O ministro Luís Roberto Barroso, do Supremo Tribunal Federal (STF), afirmou ontem, durante evento em Washington (EUA), que uma oligarquia “saqueou dinheiro público do Estado” brasileiro. “É difícil combater o pacto oligárquico entre políticos, empresários e burocratas”, disse Barroso, em palestra no Brazil Institute, entidade que faz parte do Wilson Center, centro de estudos sediado na capital americana.

Barroso também afirmou que a corrupção se tornou um meio de vida para muitos no Brasil, inclusive, como forma de fazer negócios. “A corrupção no Brasil envolvendo Petrobras e BNDES foi quase um plano de governo”, acrescentou. O ministro do STF disse que o sistema penal foi seletivo para punir os pobres e perdoar os criminosos do “colarinho branco”. Ele entende que, apesar de a Lava-Jato ter três anos, “muitas práticas de corrupção continuam no país”.

“Uma foto do Brasil pode dar a impressão de que o crime compensa, mas não é verdade. Uma semente de honestidade e integridade foi plantada”, ponderou o ministro, que citou a impunidade e o sistema político como as causas da corrupção no Brasil. Barroso também afirmou estar convencido de que “as coisas não serão mais as mesmas”. “A luta contra a corrupção envolve mudanças em atitudes, leis e casos legais”, disse.
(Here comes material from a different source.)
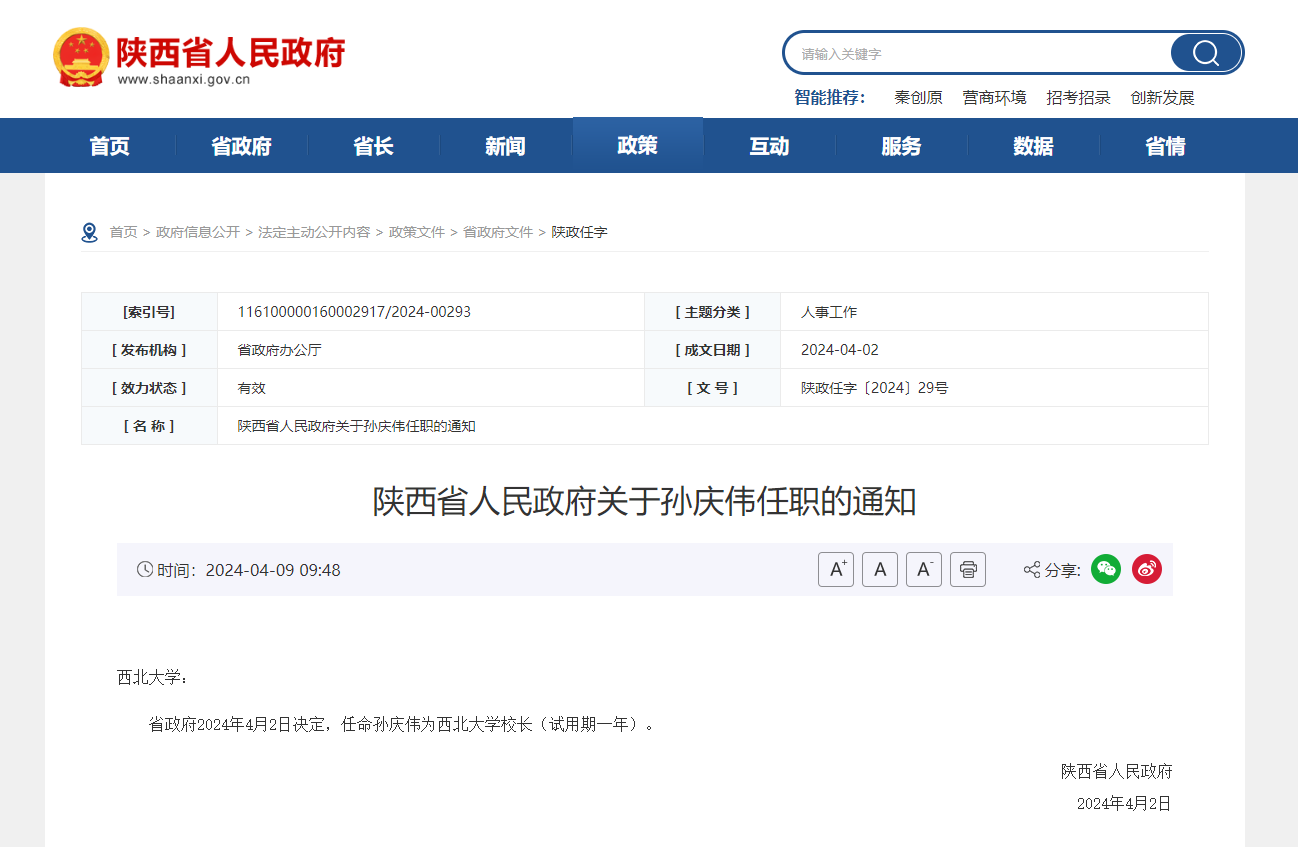Click the search magnifier icon
Viewport: 1298px width, 847px height.
coord(1204,52)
Ele lembrou que, quando ocorreu o escândalo do mensalão, a sociedade estava muito mobilizada contra a corrupção. E opinou que a Operação Lava-Jato é uma “continuação desta atuação”.

“Poucos países no mundo fizeram como o Brasil para atacar corrupção com a Lava-Jato”, disse Barroso. E elogiou: “A Lava-Jato foi realizada com um bravo juiz e uma brava equipe de investigação”. Embora veja o sistema político e partidário como “muito caro e pouco representativo” na origem da corrupção, Barroso alertou que não se pode “demonizar a política, nem politizar o crime”.